The U.K. has put substantial resources behind such an effort and was able to detect the new variant relatively early. The U.S. is late to this game, and is only now organizing a nascent effort. The Centers for Disease Control and Prevention has focused much of its relatively small sequencing operation on other priorities and is only now starting to aim more of it at Covid.

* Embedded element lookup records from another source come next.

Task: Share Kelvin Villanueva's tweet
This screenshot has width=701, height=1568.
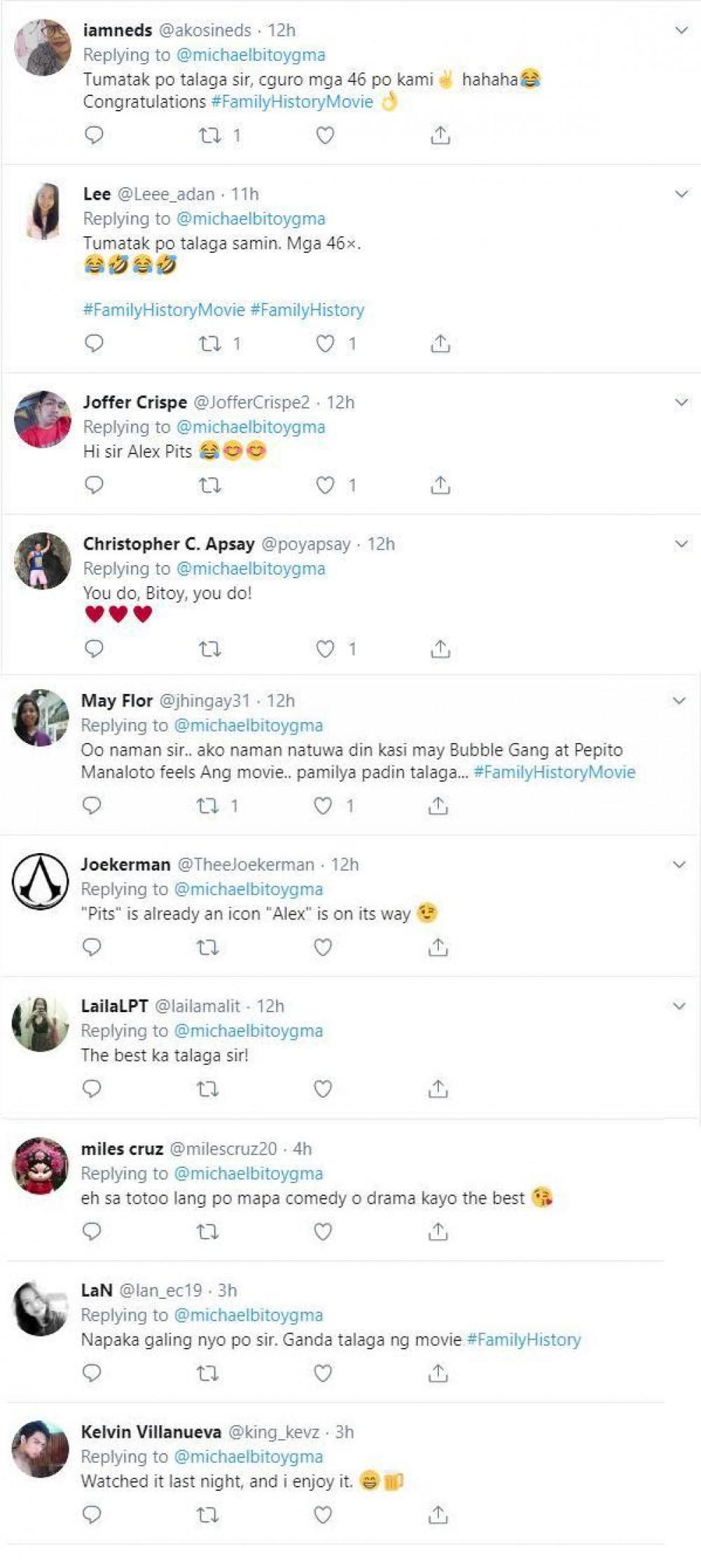Action: (x=437, y=1515)
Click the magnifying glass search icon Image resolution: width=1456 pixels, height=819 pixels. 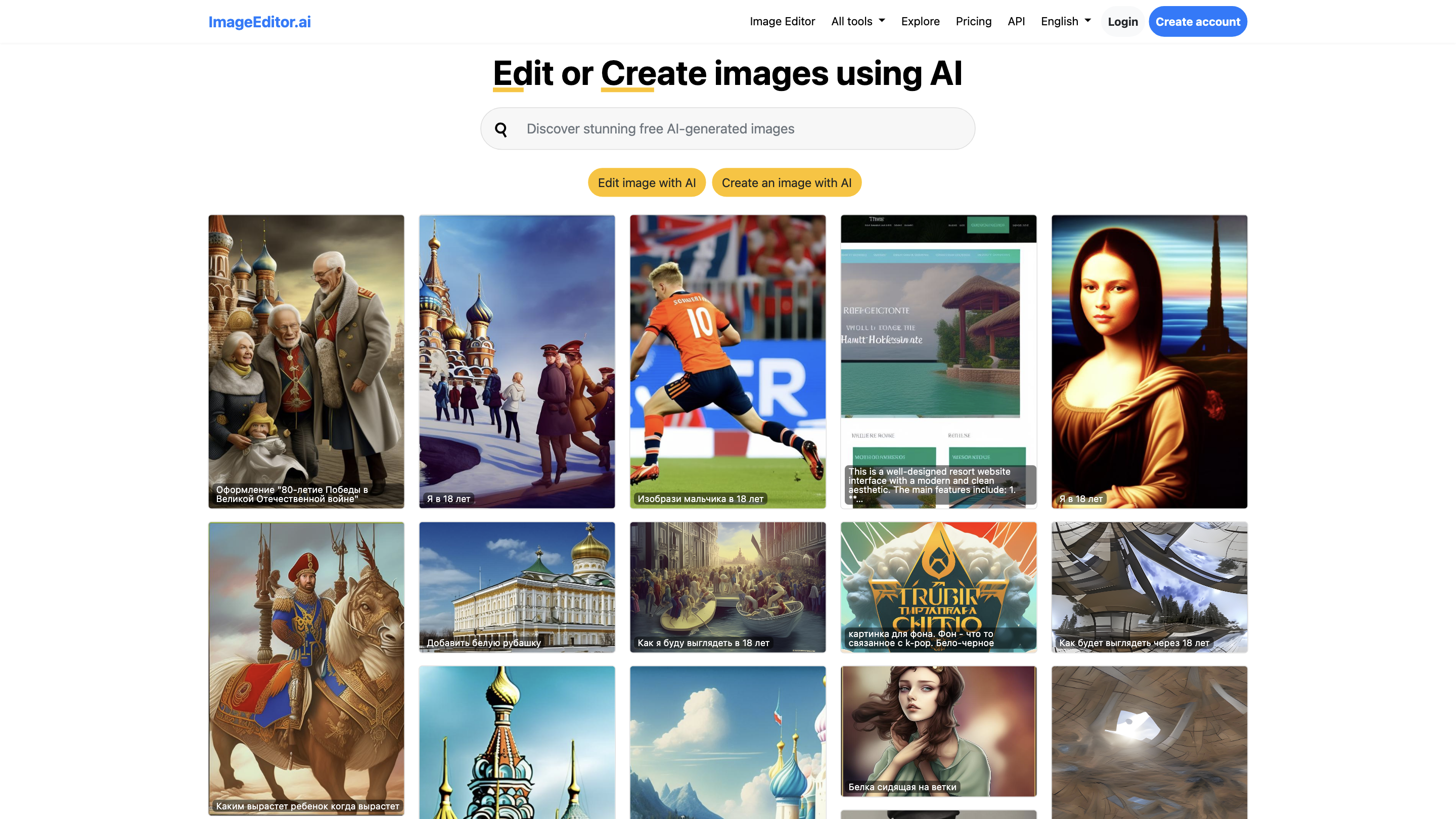point(501,128)
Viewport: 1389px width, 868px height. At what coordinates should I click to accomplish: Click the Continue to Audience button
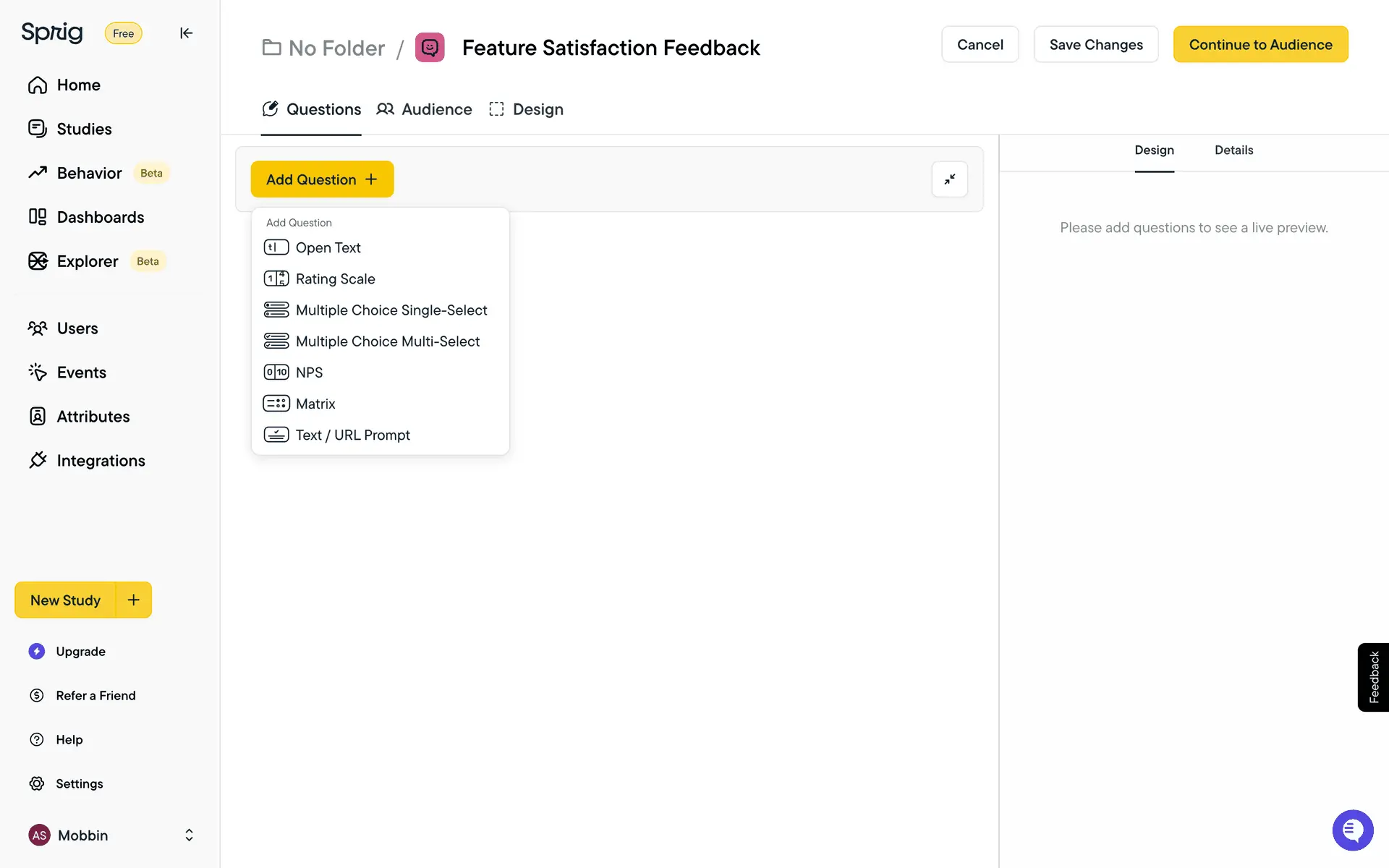point(1260,45)
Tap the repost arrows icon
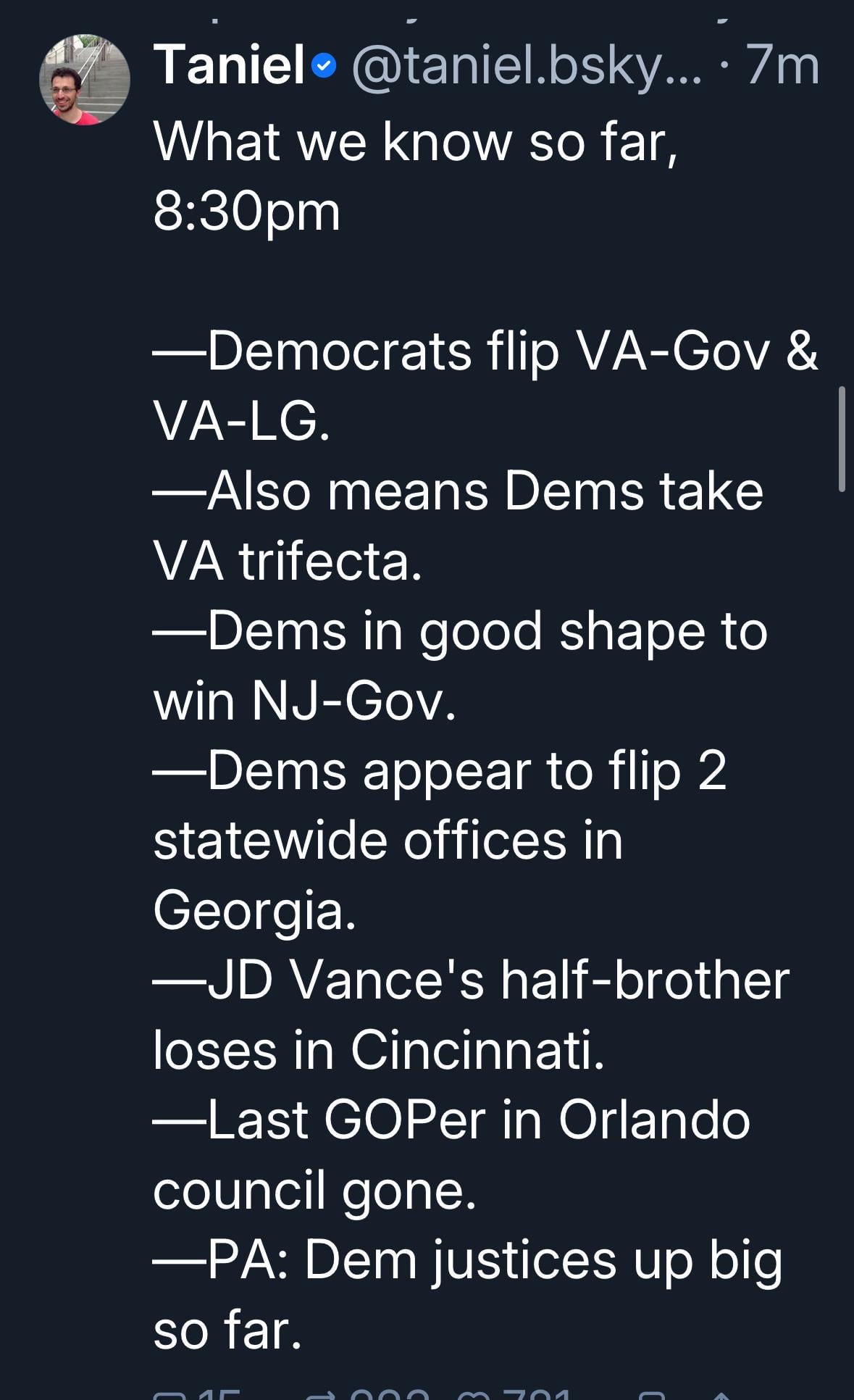This screenshot has height=1400, width=854. (322, 1394)
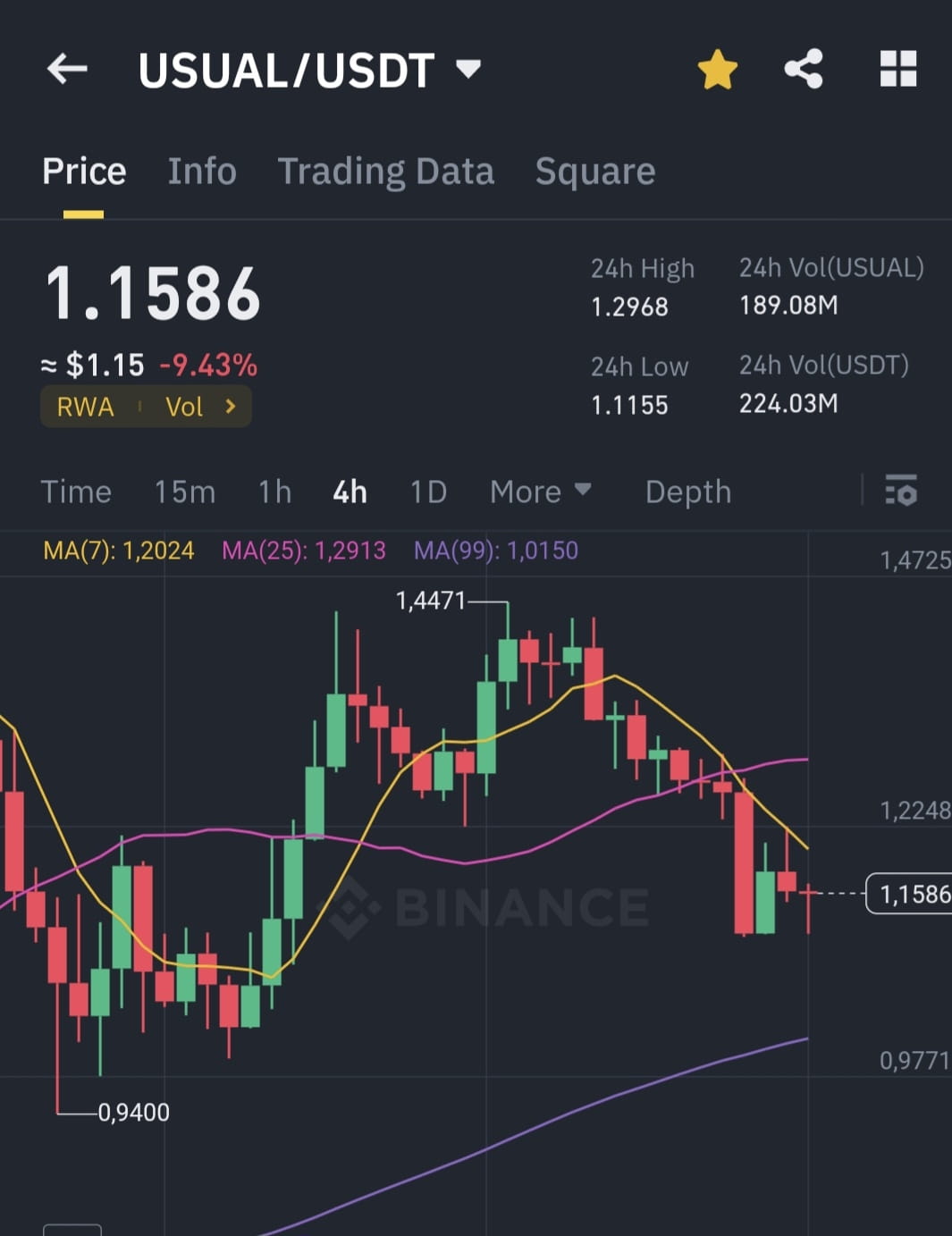Toggle the yellow favorite star

pyautogui.click(x=717, y=70)
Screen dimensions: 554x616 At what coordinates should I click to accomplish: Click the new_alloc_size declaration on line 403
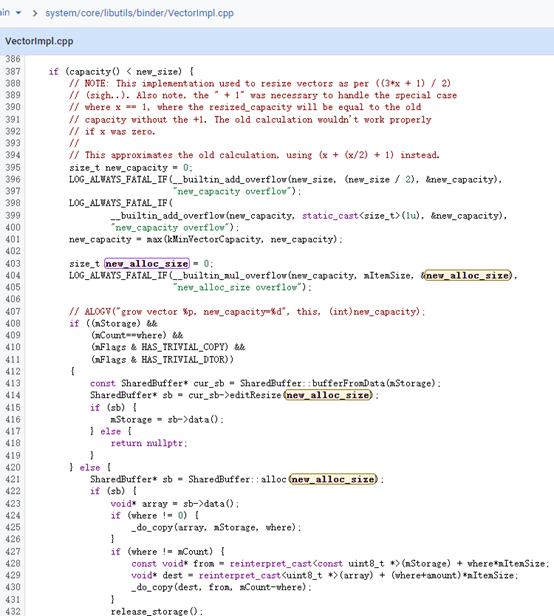click(x=147, y=264)
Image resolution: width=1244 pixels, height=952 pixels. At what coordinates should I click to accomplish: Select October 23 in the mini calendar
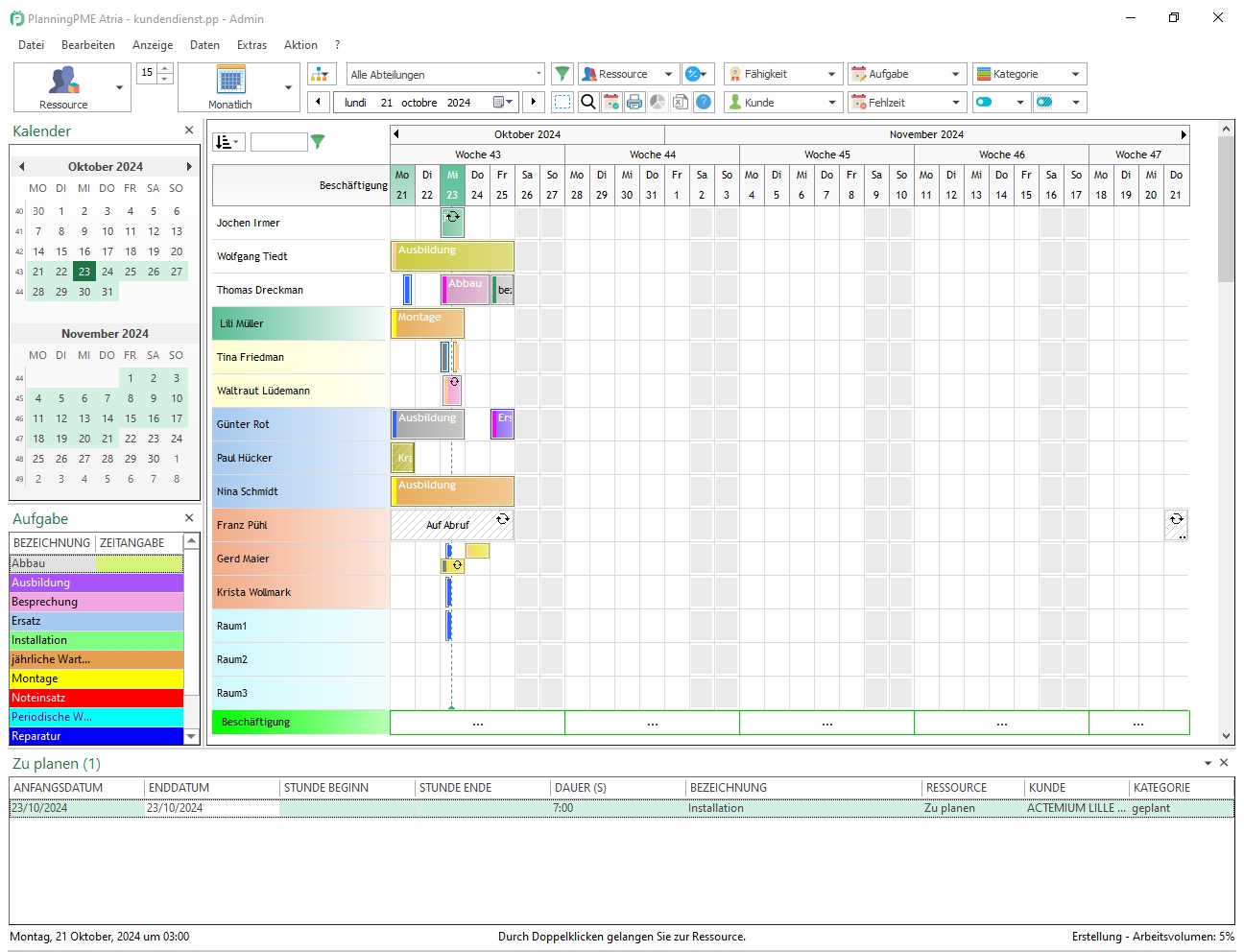tap(84, 272)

One of us serves on the board of Illumina, a company that manufactures machines used in such sequencing work. Illumina has been working with the Helix genetic-testing company and the CDC to develop a more organized effort at routine surveillance for troubling new mutations. Illumina estimates that detecting a new variant when it represents about 0.1% to 1.0% of all cases—when containing spread is still manageable—requires sequencing about 5% of positive Covid cases. Right now, the U.S. is sequencing less than 0.3% of cases. Yet there are enough sequencing machines and other infrastructure in the U.S. to reach the 5% goal.

It’s also important to invest in research that examines the behavior of new variants, and the outcomes in patients who contract it. Congress can dedicate more funding to the National Institutes of Health for this purpose.

The experience so far with these new variants is that when they gain a foothold, they quickly become the dominant strain. In cities such as San Diego or Miami, where prevalence may already be 1% or 2%, these new strains could represent 30% of all infections in six weeks. Cities such as New York or Boston, where they may only represent 0.1% or 0.2% of infections, have more time.

With Covid continuing to spread, it was inevitable that new strains would emerge. The country will need more-efficient drug regulation that makes it easier to update antibody drugs and vaccines to target these mutations. But America can do better at stopping the spread of the new variants—if it first focuses on uncovering them.